▶ _Supplied data_:
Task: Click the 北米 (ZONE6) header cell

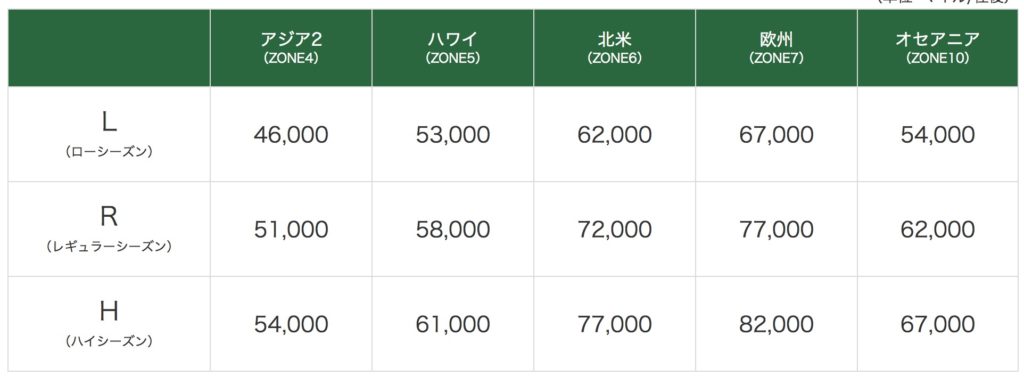Action: pyautogui.click(x=615, y=48)

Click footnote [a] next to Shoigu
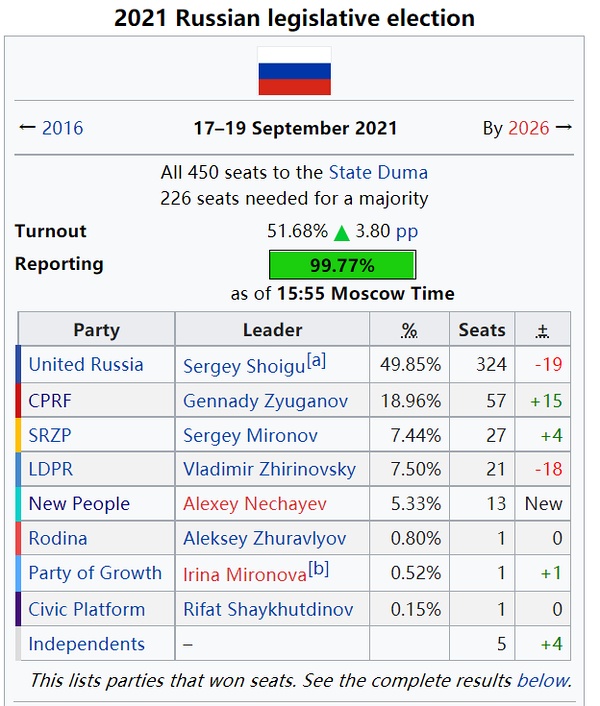click(x=316, y=360)
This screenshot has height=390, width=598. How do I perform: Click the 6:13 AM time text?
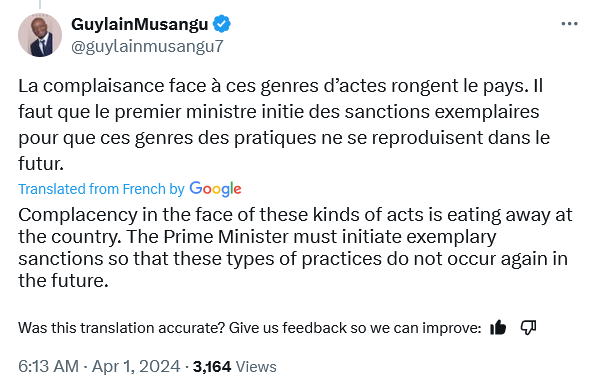pyautogui.click(x=48, y=366)
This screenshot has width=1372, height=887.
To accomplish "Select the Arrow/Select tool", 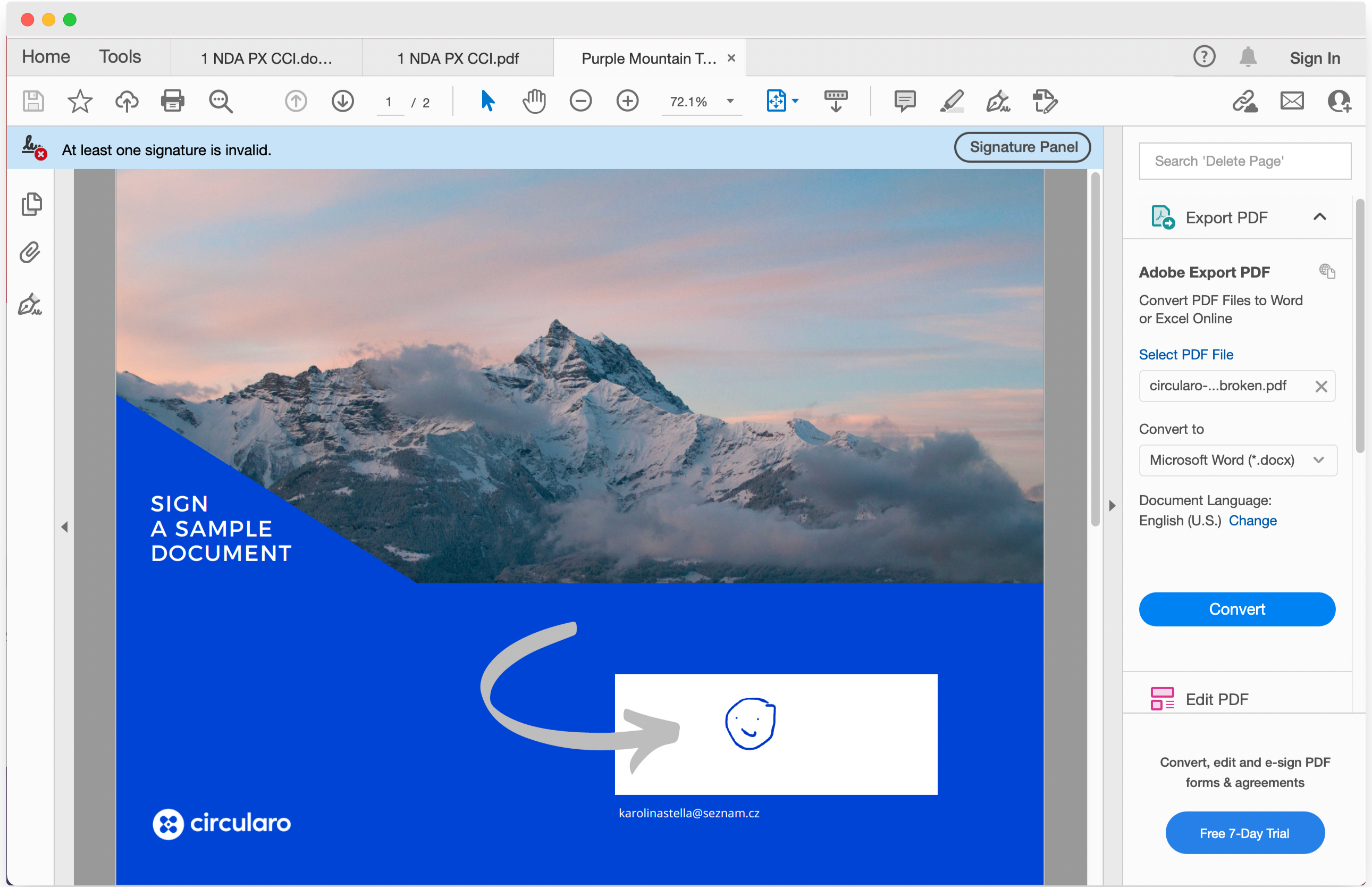I will pyautogui.click(x=487, y=100).
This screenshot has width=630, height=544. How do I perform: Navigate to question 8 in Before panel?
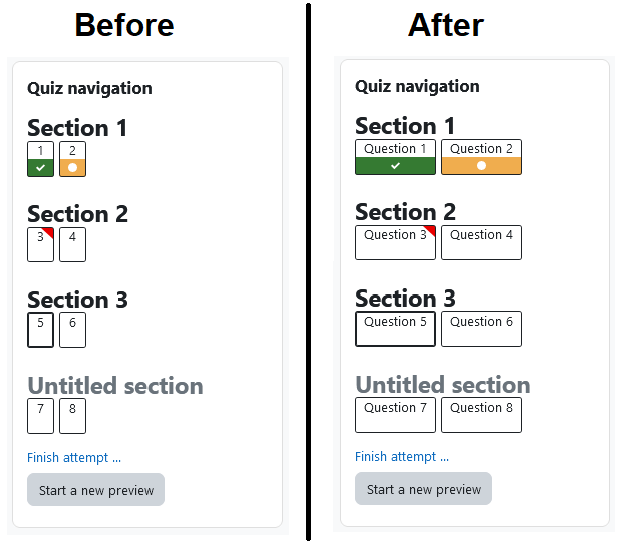point(72,416)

▶ _Work to complete_: Write out exactly, and nothing more than, the lines of the entries above from the line containing "This screenshot has width=630, height=544." through the final line; omit any pictures.

▶ _Result_:
This screenshot has width=630, height=544. How do I perform: Navigate to question 8 in Before panel?
point(72,416)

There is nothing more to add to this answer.